L’Azienda Ospedaliera “Sant’Anna e San Sebastiano” di Caserta non si limita alla riorganizzazione strutturale e all’ammodernamento tecnologico, ma potenzia significativamente la sua offerta sanitaria. Un passo importante in questa direzione è il rafforzamento della chirurgia oncologica nel settore della chirurgia epato-bilio-pancreatica.
Negli ultimi tre mesi, oltre 30 pazienti sono stati valutati e sono stati eseguiti 7 interventi. Questa attività è iniziata grazie a una convenzione con l’Azienda Ospedaliera Universitaria “Federico II” di Napoli, che ha permesso di integrare la gestione chirurgica nei percorsi diagnostico-terapeutici per i pazienti affetti da tumori del fegato, delle vie biliari e del pancreas.
Questi pazienti sono seguiti dal Gruppo Oncologico Multidisciplinare (GOM) dell’AORN casertana, con il contributo delle Unità operative di Oncologia Medica, Gastroenterologia, Chirurgia Generale e Oncologica, dirette rispettivamente dal prof. Michele Orditura, dal prof. Rosario Cuomo e dal dott. Dario Scala.
L’iniziativa mira a contrastare la migrazione sanitaria fuori provincia o regione, migliorando il benessere psico-fisico dei pazienti e riducendo i costi economici. La Direzione Strategica dell’Azienda Ospedaliera di Caserta ha così sostenuto l’attivazione del settore di chirurgia epato-bilio-pancreatica, promuovendo un accordo di collaborazione con l’Unità operativa di Chirurgia Epato-Bilio-Pancreatica Mininvasiva e Robotica dell’AOU “Federico II”, diretta dal prof. Roberto Ivan Troisi.
Questo accordo prevede supporto e consulenza specialistica, con interventi di chirurgia maggiore e attività di formazione, aggiornamento e tutoraggio sul campo operatorio. L’obiettivo è implementare le competenze interne di alta specializzazione nella gestione delle neoplasie epato-bilio-pancreatiche.

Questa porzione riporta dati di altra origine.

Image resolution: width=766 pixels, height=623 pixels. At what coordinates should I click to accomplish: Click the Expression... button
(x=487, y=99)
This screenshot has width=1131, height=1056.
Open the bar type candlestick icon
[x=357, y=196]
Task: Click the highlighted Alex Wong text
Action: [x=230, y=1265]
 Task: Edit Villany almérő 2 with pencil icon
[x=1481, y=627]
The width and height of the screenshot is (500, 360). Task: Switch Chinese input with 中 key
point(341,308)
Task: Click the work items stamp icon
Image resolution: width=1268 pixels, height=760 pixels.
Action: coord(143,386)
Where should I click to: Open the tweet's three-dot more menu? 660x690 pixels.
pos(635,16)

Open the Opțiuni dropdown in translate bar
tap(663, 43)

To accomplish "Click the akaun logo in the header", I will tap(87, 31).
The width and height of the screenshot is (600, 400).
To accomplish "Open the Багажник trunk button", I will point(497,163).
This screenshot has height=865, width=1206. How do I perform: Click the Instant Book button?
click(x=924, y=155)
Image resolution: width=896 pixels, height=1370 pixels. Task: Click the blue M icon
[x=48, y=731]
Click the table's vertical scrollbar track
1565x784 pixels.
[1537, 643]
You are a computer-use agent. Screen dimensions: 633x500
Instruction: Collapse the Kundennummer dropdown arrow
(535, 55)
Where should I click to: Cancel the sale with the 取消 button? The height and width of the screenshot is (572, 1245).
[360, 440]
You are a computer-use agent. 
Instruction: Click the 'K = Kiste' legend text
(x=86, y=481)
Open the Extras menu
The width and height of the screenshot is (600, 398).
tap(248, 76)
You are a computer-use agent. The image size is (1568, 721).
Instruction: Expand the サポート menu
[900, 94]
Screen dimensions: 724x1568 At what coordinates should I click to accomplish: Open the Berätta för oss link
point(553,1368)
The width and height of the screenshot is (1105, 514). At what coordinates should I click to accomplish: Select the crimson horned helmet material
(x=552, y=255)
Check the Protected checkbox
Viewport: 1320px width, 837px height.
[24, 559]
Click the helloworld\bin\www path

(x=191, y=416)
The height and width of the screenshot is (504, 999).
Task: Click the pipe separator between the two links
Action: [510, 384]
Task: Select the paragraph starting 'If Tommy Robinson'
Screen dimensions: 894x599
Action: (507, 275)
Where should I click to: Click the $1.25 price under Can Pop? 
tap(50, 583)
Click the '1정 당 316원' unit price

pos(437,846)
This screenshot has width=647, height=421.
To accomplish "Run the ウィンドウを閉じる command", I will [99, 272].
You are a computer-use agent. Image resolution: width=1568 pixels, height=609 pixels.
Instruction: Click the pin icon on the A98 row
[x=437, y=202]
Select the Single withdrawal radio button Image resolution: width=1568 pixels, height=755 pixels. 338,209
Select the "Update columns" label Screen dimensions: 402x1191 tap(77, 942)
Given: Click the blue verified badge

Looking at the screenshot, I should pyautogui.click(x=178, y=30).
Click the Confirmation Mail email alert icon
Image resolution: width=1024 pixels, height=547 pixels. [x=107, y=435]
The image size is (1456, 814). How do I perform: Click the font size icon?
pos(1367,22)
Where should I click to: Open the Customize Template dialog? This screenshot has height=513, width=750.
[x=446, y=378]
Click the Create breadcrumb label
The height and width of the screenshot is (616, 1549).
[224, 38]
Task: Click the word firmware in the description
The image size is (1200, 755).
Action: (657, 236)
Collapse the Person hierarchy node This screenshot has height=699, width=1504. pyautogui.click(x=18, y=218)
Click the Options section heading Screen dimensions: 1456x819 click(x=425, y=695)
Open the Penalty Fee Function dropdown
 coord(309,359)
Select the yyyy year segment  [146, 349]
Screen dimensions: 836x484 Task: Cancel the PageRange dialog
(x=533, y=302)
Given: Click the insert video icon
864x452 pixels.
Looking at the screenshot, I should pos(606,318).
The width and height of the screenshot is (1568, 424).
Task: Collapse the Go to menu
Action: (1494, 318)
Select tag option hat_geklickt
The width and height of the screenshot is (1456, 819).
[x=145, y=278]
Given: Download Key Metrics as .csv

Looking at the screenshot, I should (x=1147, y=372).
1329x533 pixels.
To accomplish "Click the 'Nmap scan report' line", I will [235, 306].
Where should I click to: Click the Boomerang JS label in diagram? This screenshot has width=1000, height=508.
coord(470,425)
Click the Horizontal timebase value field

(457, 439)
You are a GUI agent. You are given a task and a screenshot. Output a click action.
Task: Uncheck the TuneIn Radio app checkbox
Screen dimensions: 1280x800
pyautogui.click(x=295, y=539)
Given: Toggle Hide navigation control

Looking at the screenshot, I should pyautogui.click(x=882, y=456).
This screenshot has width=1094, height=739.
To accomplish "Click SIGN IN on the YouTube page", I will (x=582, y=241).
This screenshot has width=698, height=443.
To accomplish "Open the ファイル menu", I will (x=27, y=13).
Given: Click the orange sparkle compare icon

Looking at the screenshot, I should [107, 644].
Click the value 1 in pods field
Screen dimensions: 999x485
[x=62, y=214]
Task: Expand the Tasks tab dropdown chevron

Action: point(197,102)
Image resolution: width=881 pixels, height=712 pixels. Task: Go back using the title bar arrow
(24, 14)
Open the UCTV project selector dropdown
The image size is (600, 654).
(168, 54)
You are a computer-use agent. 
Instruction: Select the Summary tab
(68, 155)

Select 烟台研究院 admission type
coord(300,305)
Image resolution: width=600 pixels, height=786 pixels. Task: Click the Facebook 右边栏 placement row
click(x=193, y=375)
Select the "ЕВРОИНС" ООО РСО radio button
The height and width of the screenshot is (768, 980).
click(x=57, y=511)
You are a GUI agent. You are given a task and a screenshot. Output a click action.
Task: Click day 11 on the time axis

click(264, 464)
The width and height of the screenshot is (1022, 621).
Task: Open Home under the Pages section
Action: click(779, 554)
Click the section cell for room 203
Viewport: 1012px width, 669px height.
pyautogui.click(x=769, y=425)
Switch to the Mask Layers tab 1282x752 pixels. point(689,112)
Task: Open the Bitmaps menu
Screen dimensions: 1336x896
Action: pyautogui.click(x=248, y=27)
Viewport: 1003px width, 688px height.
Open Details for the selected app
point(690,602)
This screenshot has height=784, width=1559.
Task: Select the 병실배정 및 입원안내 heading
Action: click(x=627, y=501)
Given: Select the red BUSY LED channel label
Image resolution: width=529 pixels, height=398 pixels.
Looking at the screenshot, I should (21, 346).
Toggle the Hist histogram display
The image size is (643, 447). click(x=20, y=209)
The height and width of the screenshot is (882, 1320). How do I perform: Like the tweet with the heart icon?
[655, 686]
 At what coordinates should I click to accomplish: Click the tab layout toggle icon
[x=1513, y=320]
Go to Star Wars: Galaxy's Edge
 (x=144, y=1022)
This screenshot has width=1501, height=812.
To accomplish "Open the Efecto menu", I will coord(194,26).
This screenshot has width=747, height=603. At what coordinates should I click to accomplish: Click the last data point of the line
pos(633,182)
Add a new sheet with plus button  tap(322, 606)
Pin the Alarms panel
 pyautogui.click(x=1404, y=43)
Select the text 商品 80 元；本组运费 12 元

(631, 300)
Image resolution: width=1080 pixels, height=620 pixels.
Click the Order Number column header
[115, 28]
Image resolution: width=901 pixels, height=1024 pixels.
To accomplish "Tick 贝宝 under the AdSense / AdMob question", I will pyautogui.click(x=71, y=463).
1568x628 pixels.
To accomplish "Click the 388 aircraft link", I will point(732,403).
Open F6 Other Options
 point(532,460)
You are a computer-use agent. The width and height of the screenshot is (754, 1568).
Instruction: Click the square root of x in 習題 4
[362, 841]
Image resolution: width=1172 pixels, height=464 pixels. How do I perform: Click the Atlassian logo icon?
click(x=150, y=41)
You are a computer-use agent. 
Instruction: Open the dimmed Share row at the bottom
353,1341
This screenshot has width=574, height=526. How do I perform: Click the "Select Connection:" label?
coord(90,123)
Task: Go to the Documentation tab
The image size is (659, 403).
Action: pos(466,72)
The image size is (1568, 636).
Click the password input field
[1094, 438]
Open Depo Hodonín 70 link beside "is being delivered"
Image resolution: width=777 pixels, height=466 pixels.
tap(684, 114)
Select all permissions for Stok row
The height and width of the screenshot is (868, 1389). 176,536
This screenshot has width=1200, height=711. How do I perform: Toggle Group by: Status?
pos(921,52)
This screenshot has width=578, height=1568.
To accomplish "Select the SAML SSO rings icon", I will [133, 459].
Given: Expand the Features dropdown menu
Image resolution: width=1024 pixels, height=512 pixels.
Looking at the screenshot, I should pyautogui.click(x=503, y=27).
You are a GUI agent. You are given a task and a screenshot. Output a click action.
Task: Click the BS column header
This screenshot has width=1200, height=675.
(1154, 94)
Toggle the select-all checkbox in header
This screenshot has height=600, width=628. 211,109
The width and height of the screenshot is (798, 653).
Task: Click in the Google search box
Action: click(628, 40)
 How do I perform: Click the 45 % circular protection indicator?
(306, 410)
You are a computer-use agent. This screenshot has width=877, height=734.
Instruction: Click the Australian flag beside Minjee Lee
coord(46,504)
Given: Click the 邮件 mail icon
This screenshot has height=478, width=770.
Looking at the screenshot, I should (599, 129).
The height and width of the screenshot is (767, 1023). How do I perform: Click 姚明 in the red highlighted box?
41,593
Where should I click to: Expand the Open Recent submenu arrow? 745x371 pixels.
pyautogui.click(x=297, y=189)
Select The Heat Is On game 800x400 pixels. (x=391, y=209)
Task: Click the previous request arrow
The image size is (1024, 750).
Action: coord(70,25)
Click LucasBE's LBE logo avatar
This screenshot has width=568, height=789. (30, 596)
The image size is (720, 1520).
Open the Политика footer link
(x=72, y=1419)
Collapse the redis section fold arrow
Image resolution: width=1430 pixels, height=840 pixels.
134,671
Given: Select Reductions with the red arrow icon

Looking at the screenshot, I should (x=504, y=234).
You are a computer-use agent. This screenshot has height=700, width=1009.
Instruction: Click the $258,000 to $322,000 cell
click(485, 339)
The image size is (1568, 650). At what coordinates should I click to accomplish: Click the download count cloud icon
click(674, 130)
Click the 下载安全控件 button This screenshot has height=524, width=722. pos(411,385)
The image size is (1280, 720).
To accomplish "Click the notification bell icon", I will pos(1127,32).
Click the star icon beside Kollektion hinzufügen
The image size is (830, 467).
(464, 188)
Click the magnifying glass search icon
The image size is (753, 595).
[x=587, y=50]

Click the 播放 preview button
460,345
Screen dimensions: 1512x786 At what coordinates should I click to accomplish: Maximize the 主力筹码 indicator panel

“Le patologie epato-bilio-pancreatiche hanno un’incidenza particolarmente alta in Campania”, sottolinea il direttore generale Gaetano Gubitosa. “È stato quindi fondamentale offrire ai pazienti del territorio casertano la possibilità di una presa in carico globale che garantisca, in ambito provinciale, tutti gli step della diagnosi e cura della malattia, incluso quello chirurgico, contribuendo a evitare fenomeni di migrazione sanitaria verso altre regioni”.